Data Source | Detail | ~~ CVE count K | Directory |
---|---|---|---|
CISA KEV | Active Exploitation | 1 | cisa_kev |
EPSS | Predictor of Exploitation | 220 | epss |
Metasploit modules | Weaponized Exploit | 3 | metasploit |
Nuclei templates | Weaponized Exploit | 2 | nuclei |
ExploitDB | Published Exploit Code | 25 | exploitdb |
NVD CVE Data | NVD CVEs | 220 | nvd |
Qualys TruRisk Report | The 2023 Qualys TruRisk research report lists 190 CVEs from 2022 with QVS scores | .2 | qualys |
Microsoft Security Response Center (MSRC) | CVEs Exploited and with Exploitability Assessment | .2 | msrc |
- get_data.sh gets the data that can be downloaded automatically and used as-is.
- Other data is manually downloaded - see instructions below.
- MSRC
- ExploitDB
- GPZ
- Larger files are gzip'd
- A date.txt file is included in each folder with the data that contains the date of downloaded.
Get NVD data automatically
- A notebook or script in nvd downloads the NVD data.
- The data is ouput to data_out/CVSSData.csv.gz
- Note: The download method used will be deprecated some time after Dec 2023 per https://nvd.nist.gov/vuln/data-feeds
See 0day "In the Wild" GoogleSheet
- Select "All" tab.
- File - Download as csv
- Go to https://msrc.microsoft.com/update-guide/vulnerability
- Edit columns - ensure these columns are selected "Exploitability Assessment" and "Exploited"
- Download
The CVE data was extracted from the Qualys TruRisk Report PDF using standard tools like sed.
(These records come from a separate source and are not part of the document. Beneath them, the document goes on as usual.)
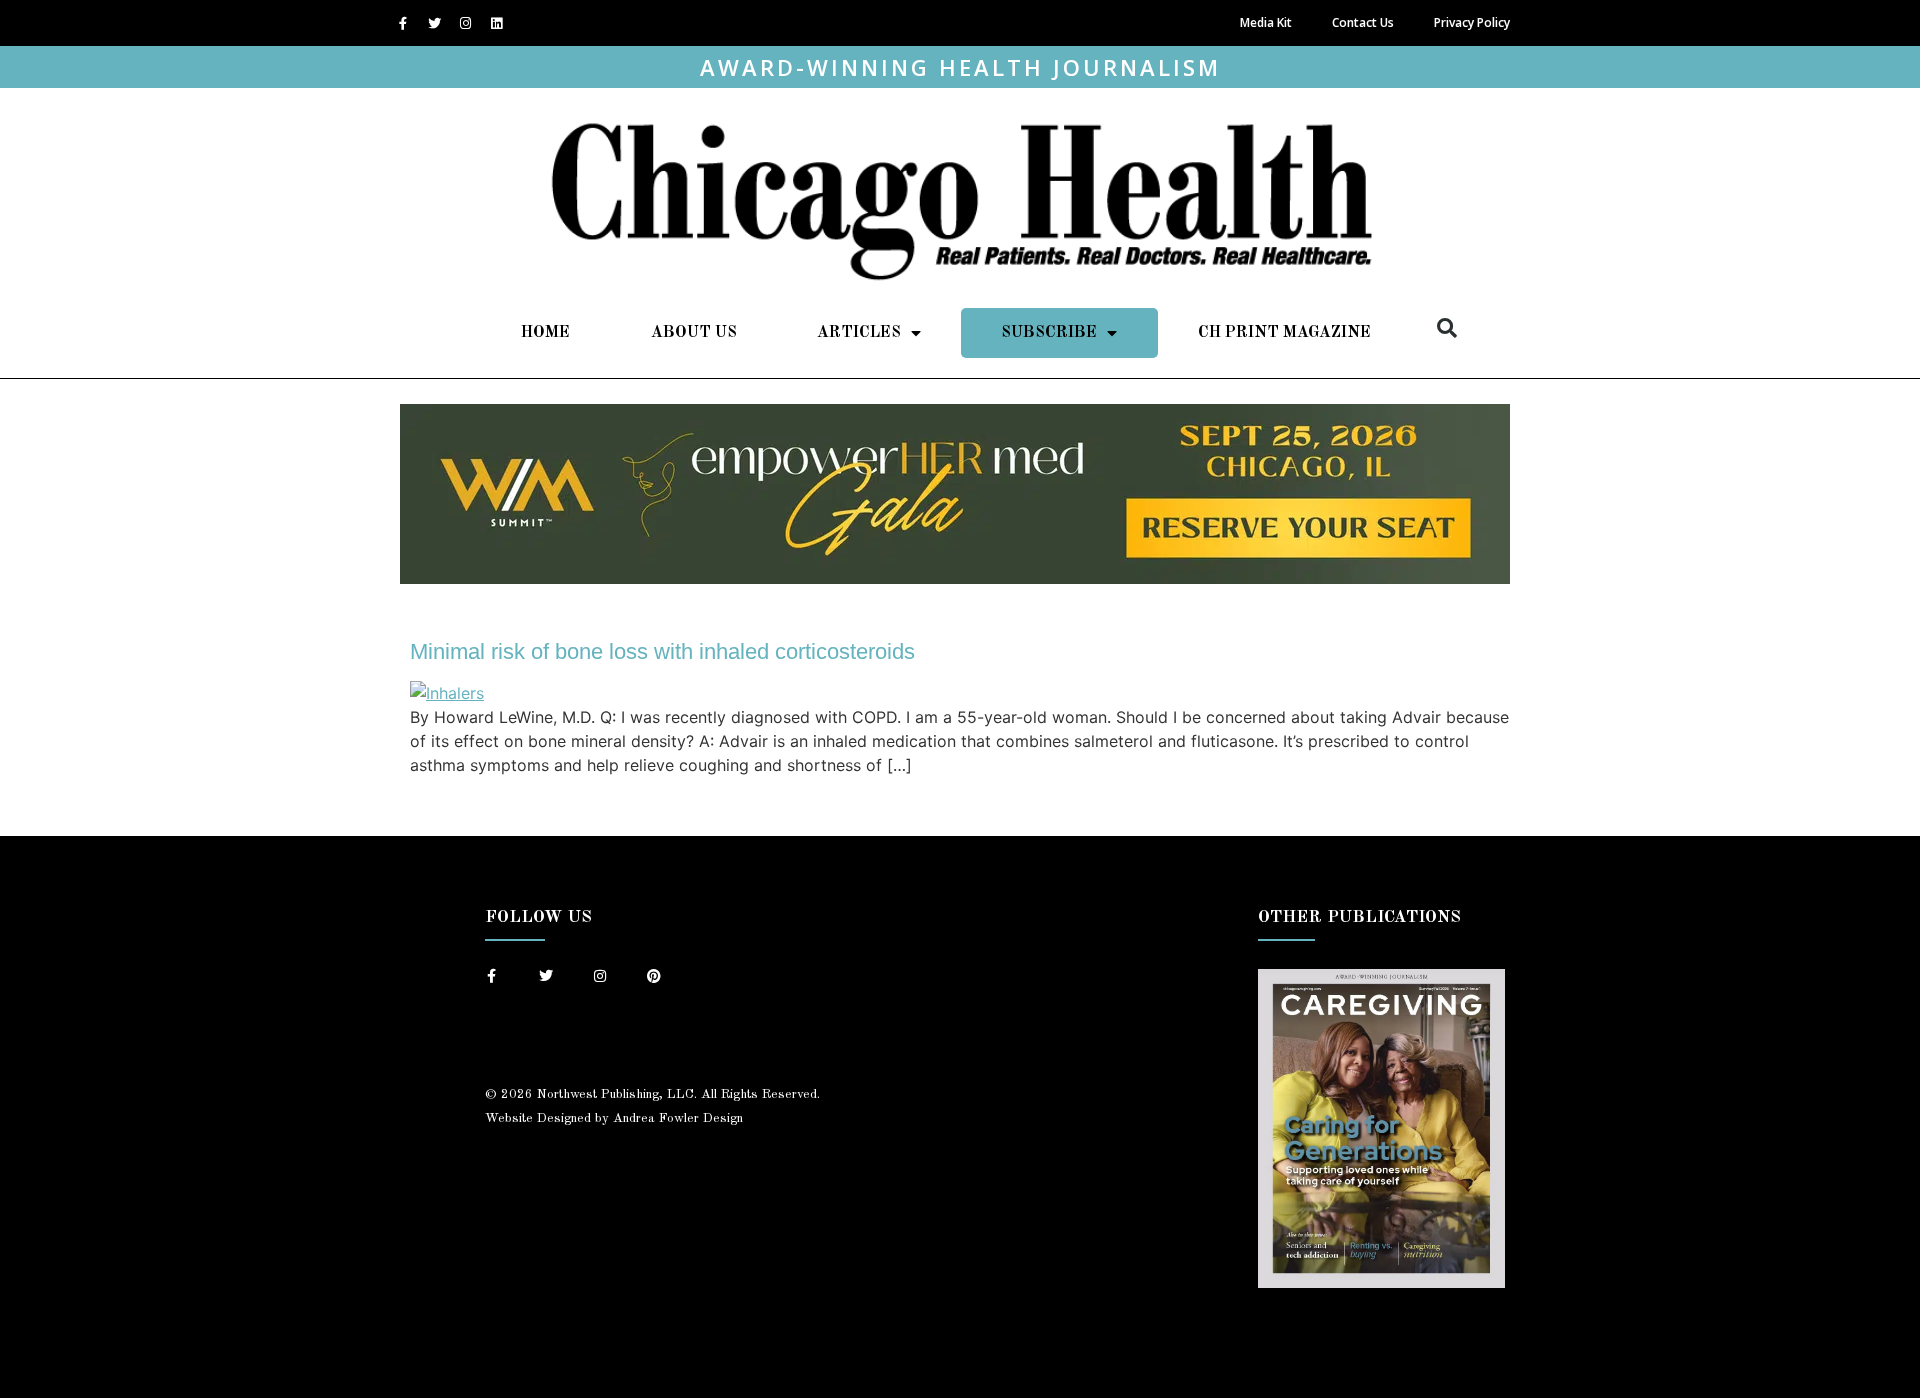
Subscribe (1049, 333)
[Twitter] (434, 23)
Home (545, 333)
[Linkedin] (496, 23)
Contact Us (1363, 22)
This data is static so a date.txt is not included.
- Download https://gitlab.com/exploit-database/exploitdb/-/blob/main/files_exploits.csv (manually for now - credentials required for automation)
- Extract the CVEs using the script in the directory i.e. some entries don't have CVEs - and have only Open Source Vulnerability Database (OSVDB) entries instead.
Other data sources to consider - these are not currently used here:
- https://github.com/trickest/cve for a list of CVE PoCs
- enrich_cves.ipynb
- Take the data sources from data_in/
- Enrich the CVE data from NVD with the other data sources
- Add an "Exploit" column to indicate the source of the exploitability (used later to set colors of CVE data in plots)
- store the output in data_out/nvd_cves_v3_enriched.csv.gz
- kev_epss_cvss.ipynb
- Read the enriched CVE data from data_out/CVSSData_enriched.csv.gz
- Read the data from CISA KEV alert reports in ./data_in/cisa_kev/
- Plot CISA KEV datasets showing EPSS, CVSS by source of the exploitability
- Write data_out/cisa_kev/csa/csa.csv.gz which is the CISA KEV CysberSecurity Alerts (CSA) subset with EPSS and other data
- qualys.ipynb
- Read the enriched CVE data from data_out/CVSSData_enriched.csv.gz
- Read the data from ./data_in/qualys
- Plot Qualys dataset showing EPSS, CVSS by source of the exploitability
- Write data_out/qualys/qualys.csv.gz which is the Qualys data with EPSS and other data
- msrc.ipynb
- Read the enriched CVE data from data_out/CVSSData_enriched.csv.gz
- Read the data from ./data_in/msrc
- Plot Microsoft Exploitability Index dataset showing EPSS, CVSS by source of the exploitability
- Write data_out/msrc/msrc.csv.gz which is the MSEI data with EPSS and other data
- DT_from_scratch.ipynb
- Read the enriched CVE data from data_out/CVSSData_enriched.csv.gz
- Read the Decision Tree definition cisa_ssvc_dt/DT_rbp.csv
- Define the Decision Logic for the Decision Nodes
- Calculate the Decision Node Values for all CVEs
- Do some Exploratory Data Analysis with Venn Diagrams to understand our data
- Calculate the Output Decision from the Decision Node Values
- Plot Flow of All CVES across the Decision Tree aka Sankey
- Read the Sankey Diagram template definition cisa_ssvc_dt/DT_sankey.csv
- Triage some CVEs
- Read a list of CVEs to triage cisa_ssvc_dt/triage/cves2triage.csv
- Get Decisions
- Plot
- DT_analysis.ipynb
- Read the Decision Tree definition cisa_ssvc_dt/DT_rbp.csv
- Perform Feature Importance using 2 methods
- Permutation Importance
- Drop-column Importance
See CERTCC/SSVC#309 for the suggestion to add drop column importance to CISA SSVC.